* start PAGE EXCERPT *
Logistic Regression

A Powerful Tool for Classification

Basics of Logistic Regression

Classification Algorithm:

  • Two categories for the outcome variable (analysed in what follows): e.g. Unemployed true or false

  • Multiple categories for the outcome variable (not covered here)
    • unordered logistic regression
    • ordered logistic regression »

A Mock-Up Example to Introduce the Idea

Code
library(tidymodels); library(kableExtra); library(janitor); library(rio)
DataYachts=import("https://lange-analytics.com/AIBook/Data/DataYachts.csv")%>% 
  mutate(YachtNum=Yacht, Yacht=as.factor(Yacht)) 
kbl(DataYachts %>% select(-YachtNum), caption="Income and Yacht Ownership") %>% 
  kable_styling(bootstrap_options=c("striped","hover"), position="center", full_width = F)
Income and Yacht Ownership
Name Income Yacht
Jack 45 1
Sarah 50 0
Carl 55 0
Eric 60 0
Zoe 67 0
James 250 1
Enrico 280 1
Erica 320 1
Stephanie 370 1
Susan 500 1

Using OLS is a Tempting (but bad) Idea

Code
library(plotly)
ggplotly(ggplot(aes(x=Income,y=YachtNum),data=DataYachts)+
  geom_point(size=2.7, color="magenta")+
  scale_x_continuous(limits = c(-50,500), breaks = seq(0,500,50))+ 
  scale_y_continuous(breaks = seq(0,1.25,0.25))+ 
  labs(y="Probability of Yacht Ownership", x="Income in $1,000"))

Using OLS is a Tempting (but bad) Idea

Code
library(plotly)
ggplotly(ggplot(aes(x=Income,y=YachtNum),data=DataYachts)+
  geom_hline(yintercept = 0.5)+
  geom_point(size=2.7, color=ifelse(DataYachts$Income==45,"red","cyan"))+
  geom_smooth(method="lm",se=FALSE, size=1.7)+
  scale_x_continuous(limits = c(-50,500), breaks = seq(0,500,50))+ 
  scale_y_continuous(breaks = seq(0,1.25,0.25))+ 
  labs(y="Probability of Yacht Ownership", x="Income in $1,000"))

Quick Way to Find a Decision Boundary

  1. Find the intersection point between the prediction line and the horizontal 0.5 probability line.

  2. Draw a vertical line through the intersection point. This line is called a decision boundary.

  3. All incomes left of the decision boundary (income smaller than 158) are predicted as “no”. All incomes right of the decision boundary (income greater than 158) are predicted as “yes”.»
* end PAGE EXCERPT *
* start RECORDED INFORMATION *
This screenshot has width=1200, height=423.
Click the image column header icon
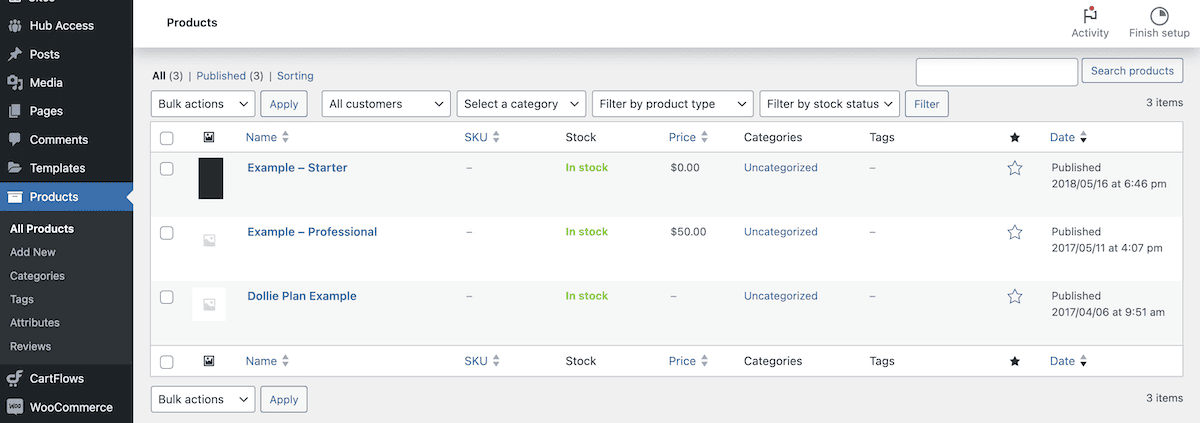[208, 137]
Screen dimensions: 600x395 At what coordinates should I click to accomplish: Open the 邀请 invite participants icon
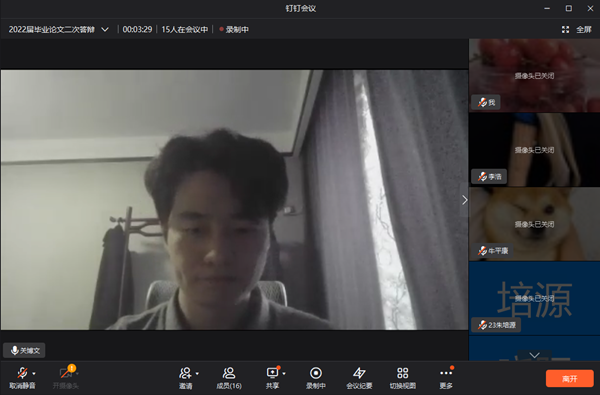point(186,378)
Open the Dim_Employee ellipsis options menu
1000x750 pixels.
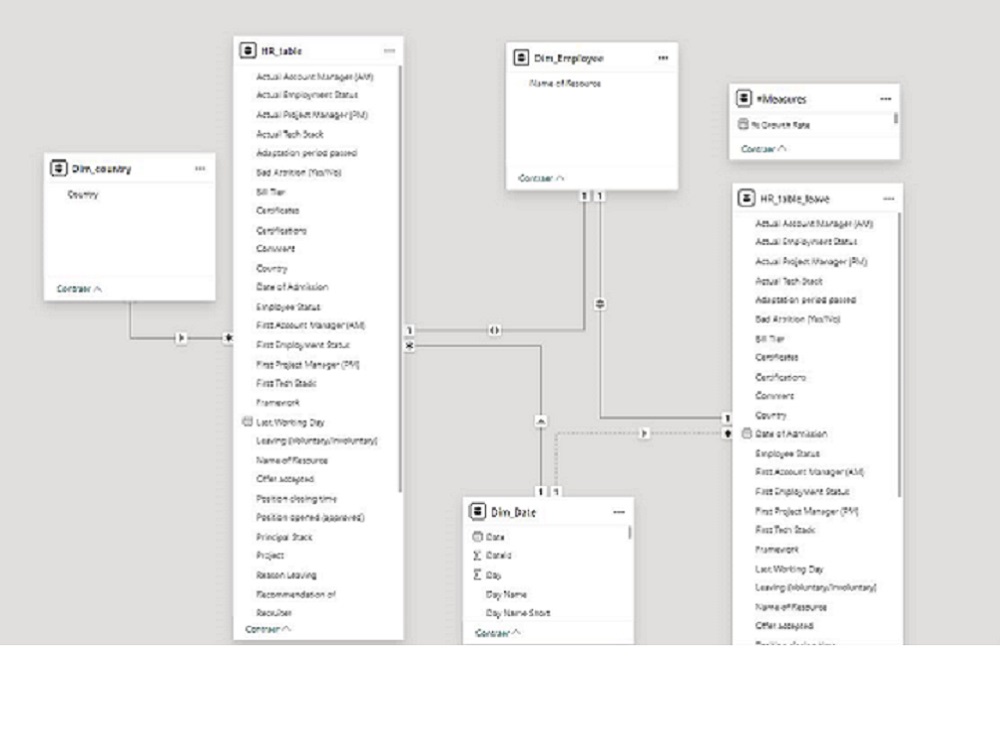click(662, 57)
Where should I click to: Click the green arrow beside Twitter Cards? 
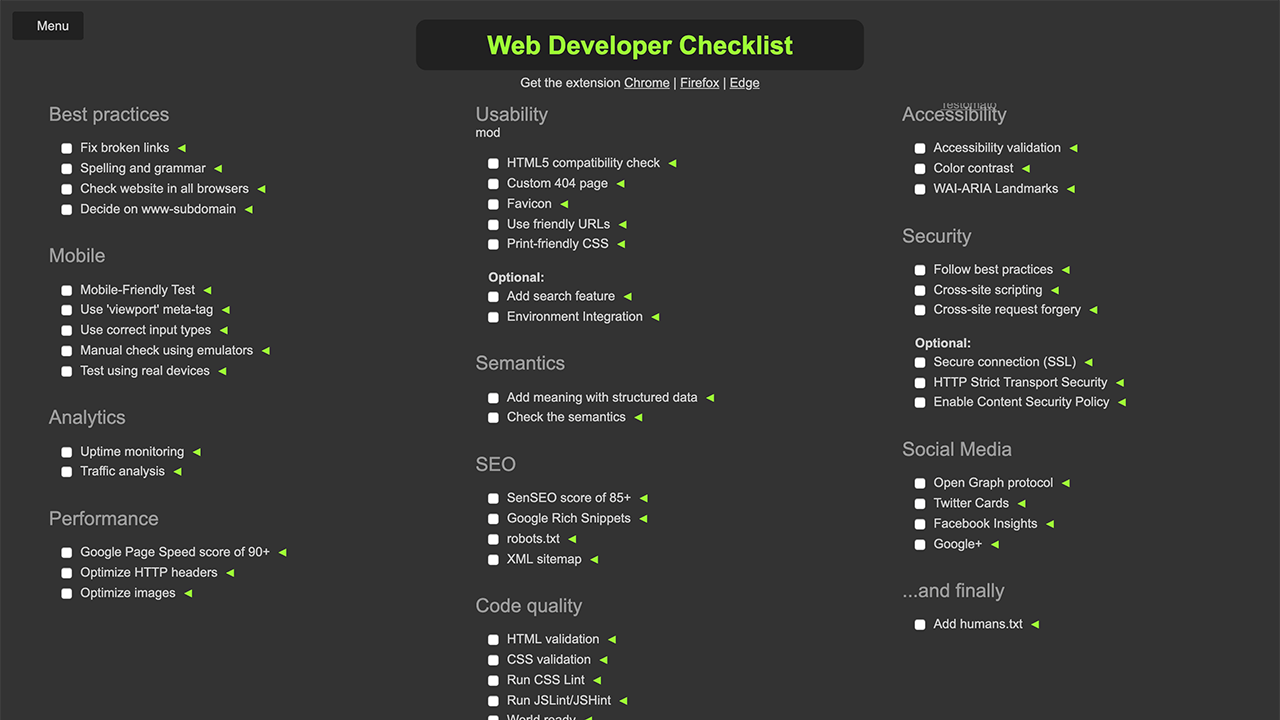(x=1022, y=504)
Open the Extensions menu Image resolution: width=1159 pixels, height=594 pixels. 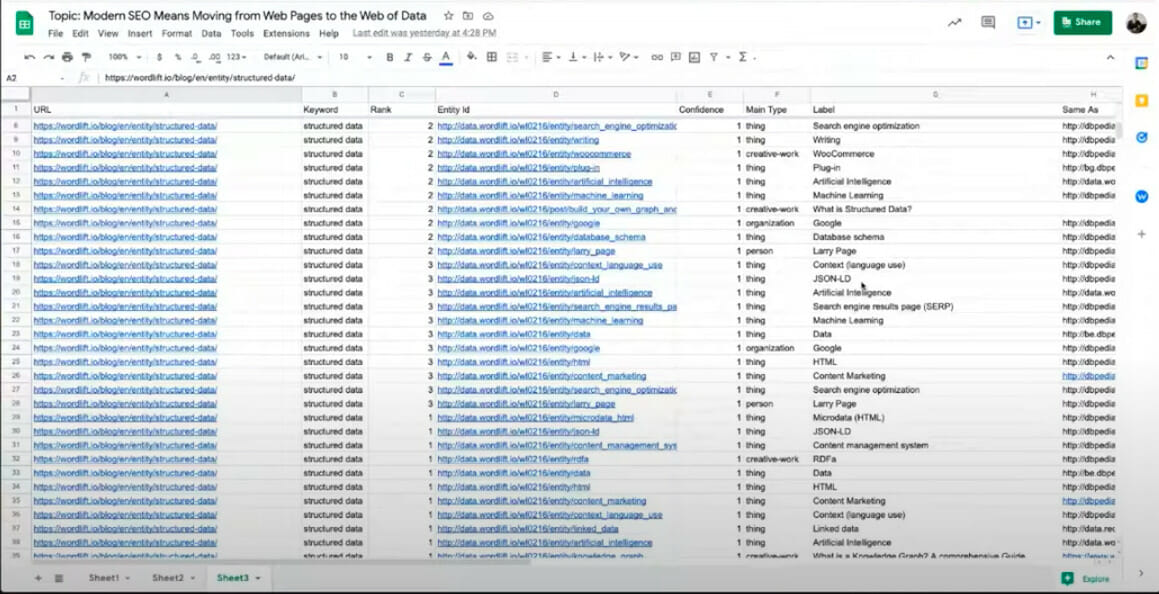286,33
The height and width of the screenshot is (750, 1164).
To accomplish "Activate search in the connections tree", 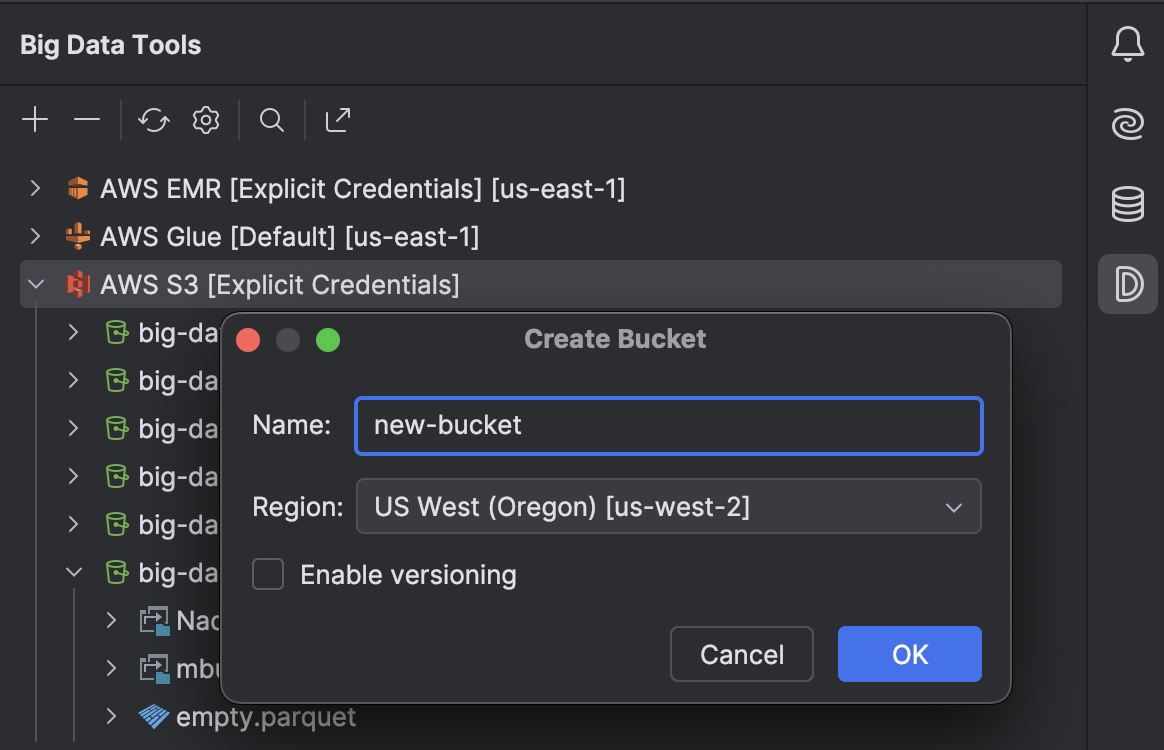I will (271, 119).
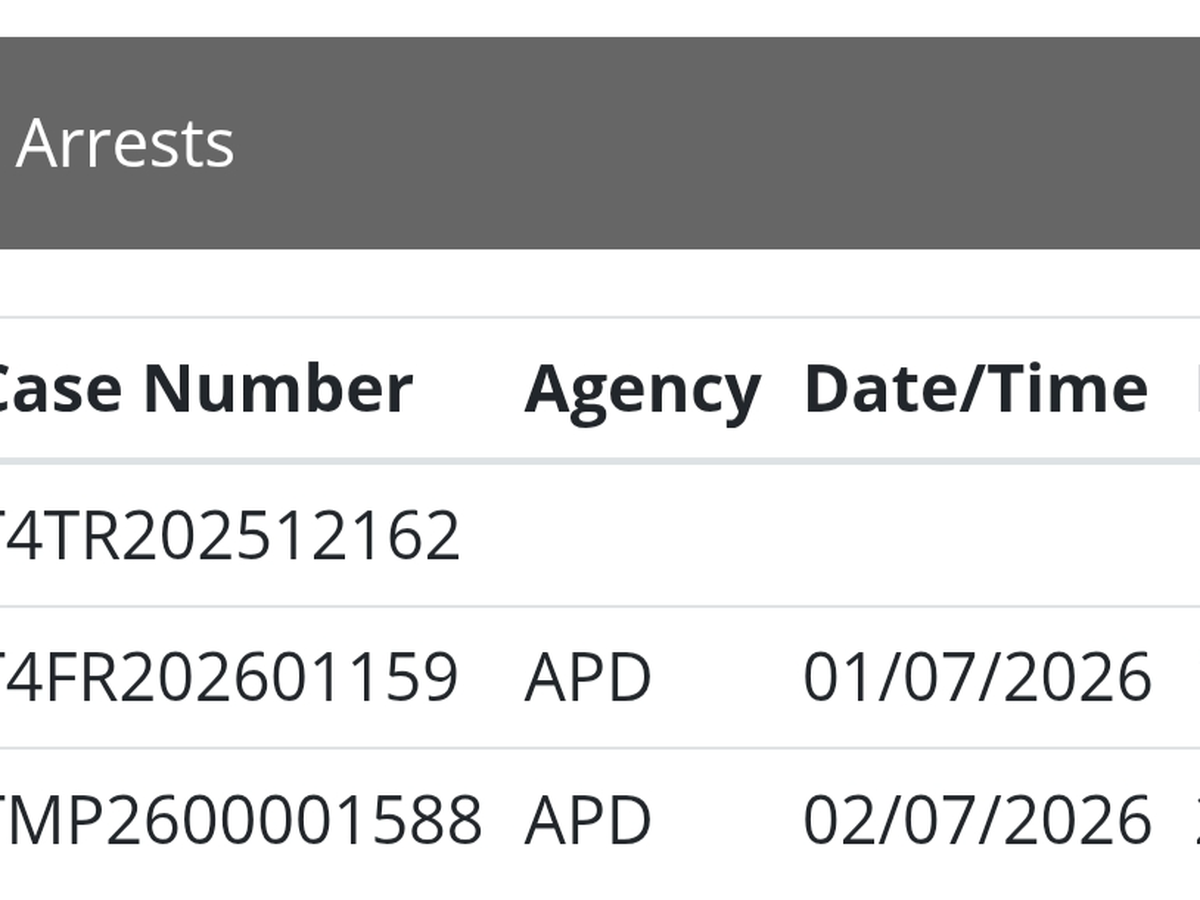The image size is (1200, 900).
Task: Click the 02/07/2026 arrest date
Action: pos(977,819)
* end RECORDED INFORMATION *
§ **WHAT THIS EXERCISE ASKS**:
(a) In the income and yacht ownership table on the logistic regression page, list every person whose Yacht value is 1.
(b) Copy the logistic regression page word for word, from "Basics of Logistic" up to and including "library(kableExtra); library(janitor); library(rio)".

§ **TASK ANSWERS**:
(a) Jack, James, Enrico, Erica, Stephanie, Susan

(b)
Basics of Logistic Regression

Classification Algorithm:

  • Two categories for the outcome variable (analysed in what follows): e.g. Unemployed true or false

  • Multiple categories for the outcome variable (not covered here)
    • unordered logistic regression
    • ordered logistic regression »

A Mock-Up Example to Introduce the Idea

Code
library(tidymodels); library(kableExtra); library(janitor); library(rio)